Figure 1Representation images of immunohistochemical staining intensities of EZH2 protein in urothelial carcinoma tissues. EZH2 immunoreactivity was found in the nucleus of tumor cells. EZH2 expression was classified into 1 to 5 categories according to the EZH2 staining intensity and extension values. (a) Score = 1 (b) Score = 2 (c) Score = 3 (d) Score = 4 (e) Score = 5. Magnification, ×100 (a–e) and for lower right-hand corner of (a–e), ×400.
Comparisons of EZH2 expression among different clinicopathologic characteristics of urothelial carcinoma following surgical treatment.

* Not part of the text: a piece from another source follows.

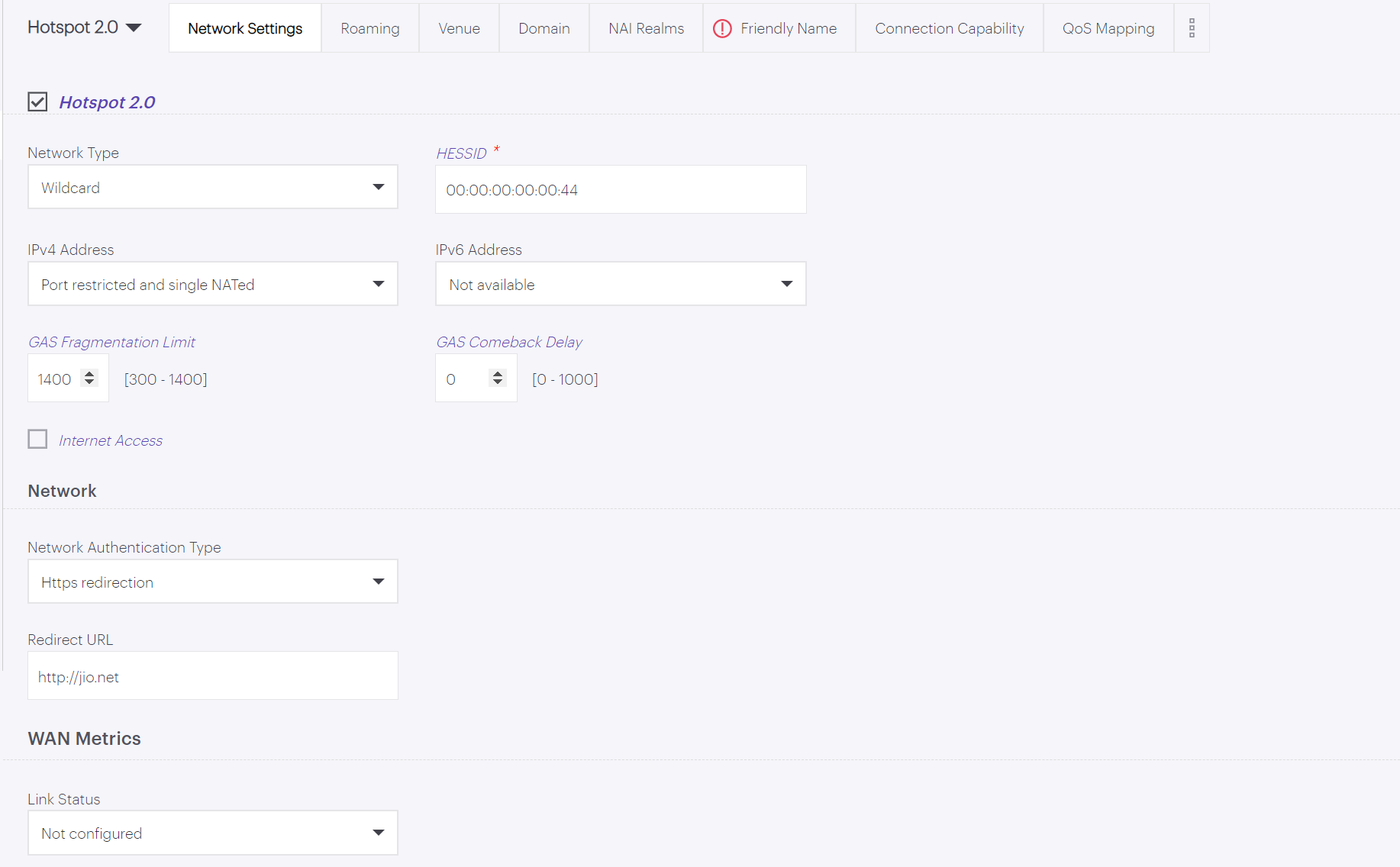
Task: Expand the IPv6 Address dropdown
Action: (x=620, y=285)
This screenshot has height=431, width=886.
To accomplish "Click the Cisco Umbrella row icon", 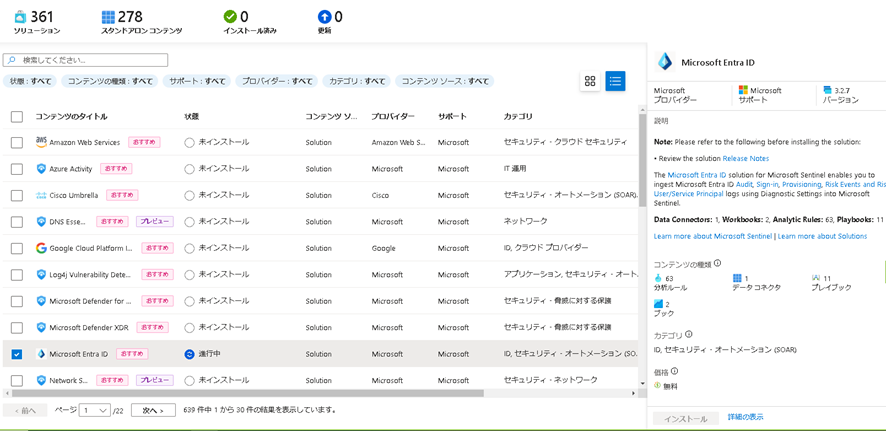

| EZH2 high n (%) | EZH2 low n (%) | ||
|---|---|---|---|
| Sex | |||
| Male | 120 (77.4) | 35 (22.6) | 0.628 |
| Female | 25 (73.5) | 9 (26.5) | |
| Age | |||
| >60 year | 95 (76.6) | 29 (23.4) | 0.962 |
| ≤60 year | 50 (76.9) | 15 (23.1) | |
| Smoking history | |||
| Smoker | 60 (75.9) | 19 (24.1) | 0.832 |
| Nonsmoker | 85 (77.3) | 25 (22.7) | |
| Tumor grade | |||
| Low grade | 107 (71.3) | 43 (28.7) | 0.001 |
| High grade | 38 (97.4) | 1 (2.6) | |
| Pathologic stage | |||
| MIBC | 102 (81.6) | 23 (18.4) | 0.027 |
| NMIBC | 43 (67.2) | 21 (32.8) | |
| Lymph nodal status | |||
| Positive | 22 (100.0) | 0 (0.0) | 0.018 |
| Negative | 90 (78.9) | 24 (21.1) | |
MIBC: muscle invasive bladder cancer; NMIBC: non-muscle invasive bladder cancer
* Mann–Whitney test.
Figure 2Kaplan-Meier analysis of survival rate for radical cystectomy population. (a) Overall survival (OS) rate for the series of 153 patients. Five-year OS was 61%. (b) Cancer specific survival (CSS) rate for the series. Five-year CSS was 69%. (c) OS stratified according to EZH2 protein expression. OS was significantly longer for patients with low EZH2 expression compared to patients with EZH2 expression high (Log rank test p = 0.041). (d) CSS stratified according to EZH2 protein expression. CSS rate showed significant differences between low and high EZH2 expression (p = 0.025).